I remembered Salem being patient and funny as two kids trailed after her like she was the queen of the world. She never tired of the questions, of the attention, of fixing up my hurt feelings when I had a bad day at school—which there were a lot of—and she never looked at me like she found me lacking even when everyone else in my little world was trying to guide me in a direction I wasn’t sure I wanted to go. She was always my biggest cheerleader and it never mattered if it was because I scored a touchdown or drew her a picture.
Along with all those memories came the other ones, the ones that made it hard to breathe and made my head throb and my heart hurt.
I remembered Poppy and her big, sad eyes telling me she would never love me the way I loved her, that we would always be from two different worlds, and therefore it would never work out. I literally put my young and soft heart in her hands and she had chucked it back at me like it was nothing. I had had a crush on her—was so sure that I’d loved her—for what felt like forever. I just knew she was my one. She was steady. She was unfailingly kind and generous. She was lovely inside and out, but to her I wasn’t enough. I didn’t have the right background, the right upbringing, and in all honesty the right skin color for her to ever be able to bring me home and tell her dad she was spending the rest of her life with me. I would have given her the world—only she didn’t want it—or me.
I also remembered standing in the driveway watching Salem and her dad scream at each other while she threw all her things into the back of a rusted-out Bonneville and her telling him point-blank she was never going to step foot in his house or in Loveless again. She was my best friend. She was the one that always made everything better, and even at fifteen I remembered thinking I would never make it the rest of the way through high school without her. How was I supposed to pick which college I was going to go to? I was going to tell my foster parents, Poppy, everyone, that I didn’t want to play football, I wanted to paint and draw. I wanted an art scholarship not an athletic one and Salem was the only one that would support me in that. I needed her to give me the strength to fight for it, but in the blink of an eye she was gone.

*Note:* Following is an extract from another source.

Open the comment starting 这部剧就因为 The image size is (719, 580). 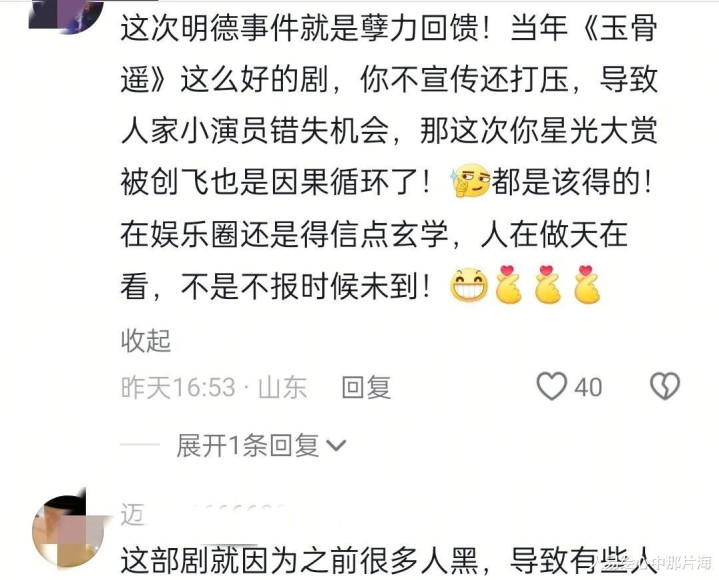tap(389, 560)
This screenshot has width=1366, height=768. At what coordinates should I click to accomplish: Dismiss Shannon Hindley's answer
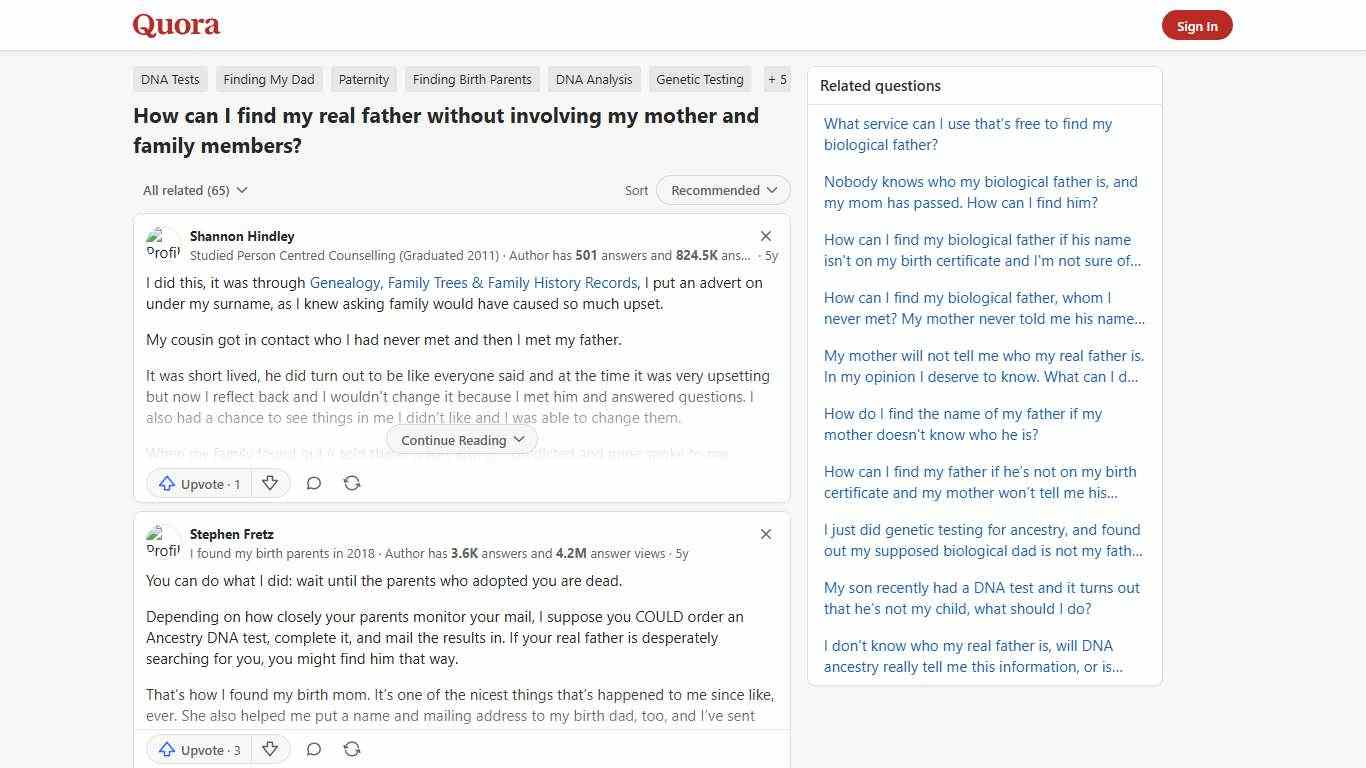[766, 236]

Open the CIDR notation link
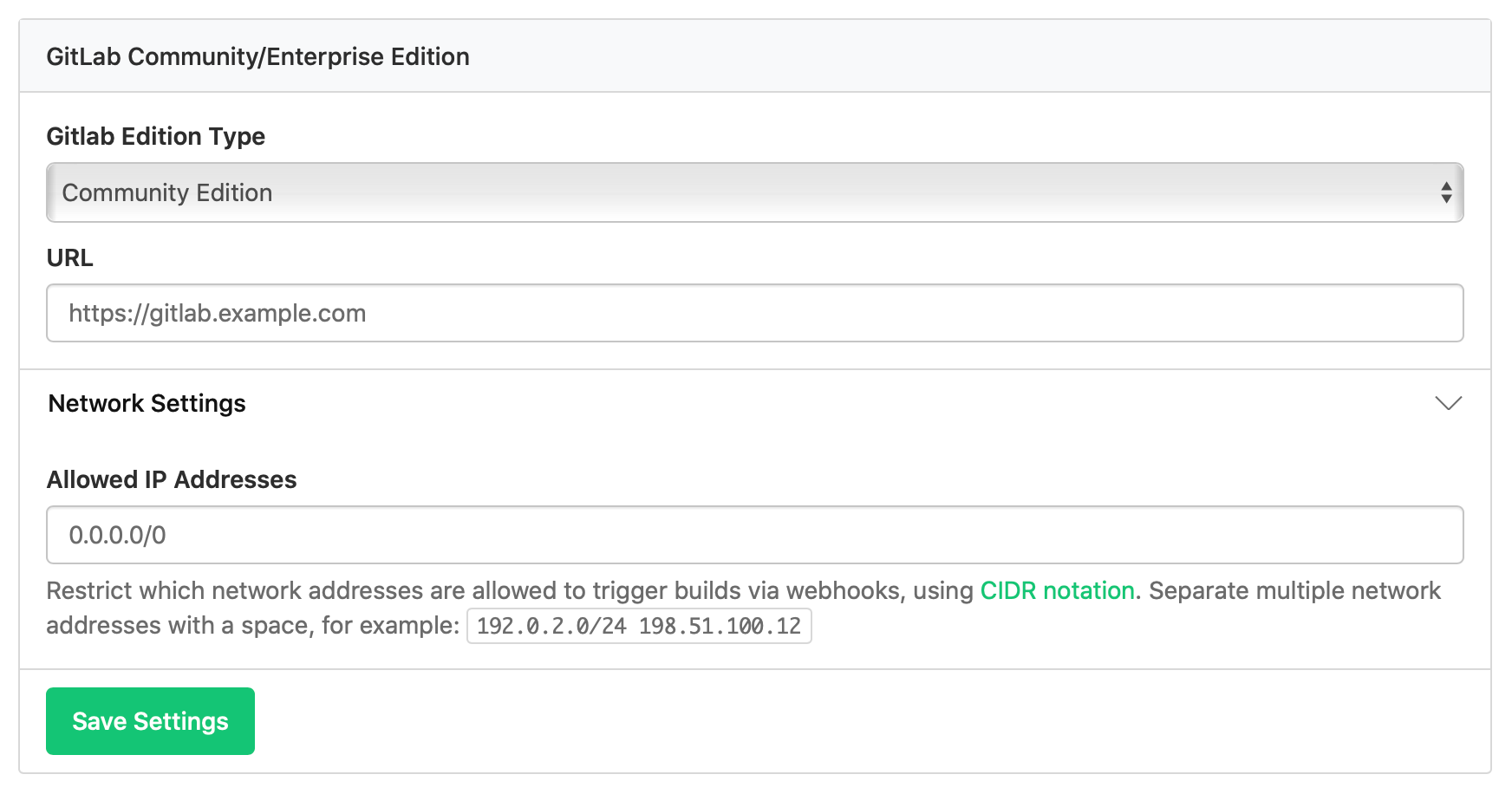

She saw me where I was lurking and got back out of that car so that she could give me a kiss—a real kiss—on the lips and I remembered she tasted salty and sweet because she was crying as she told me good-bye. It was my first kiss and the memory of it was tied to watching yet another person I cared about leaving me on my own. She tried to tell me she would write, call, send a carrier pigeon, but I just walked away from her because I couldn’t listen to it and I knew she was lying. Once she was gone, I wouldn’t matter anymore, which had proven to be true.
Now all those memories were tangling and colliding with the new ones I had of the way grown-up Salem felt pressed against me. The memory of the way my dick twitched when I saw her sanding at the top of the stairs that first day she got hired to work at the shop. There was the irritating remembrance of the way she burned as hot as the sun when I touched her and that she still tasted salty and sweet, but now I was old enough to want to know if she tasted that way everywhere on her body, not just on her pouty lips. I couldn’t stop seeing the way her dark eyes gleamed like polished onyx, or stop thinking about the way her full mouth felt better than anything I could ever remember feeling, and the fact she tasted like chocolate and history in the best and worst way was haunting me every minute of every day. I knew that if her phone hadn’t gone off I was a split second away from trying to get my hands in the waistband of those short-shorts she had been wearing, and even closer to tugging the shoulder of her sexy top the rest of the way off. I wanted to touch all that caramel-colored skin and put my mouth on the pointy tips of her breasts that I could feel poking into my chest.
It was all crashing and colliding so loud and hard that I felt like I couldn’t see or hear anything else. I actively avoided going to the new shop and even harassed Rule into taking my shift that week so I didn’t have to see her. I couldn’t get on top of it and as a result I was drowning in the past and running away from the future. I was exhausted.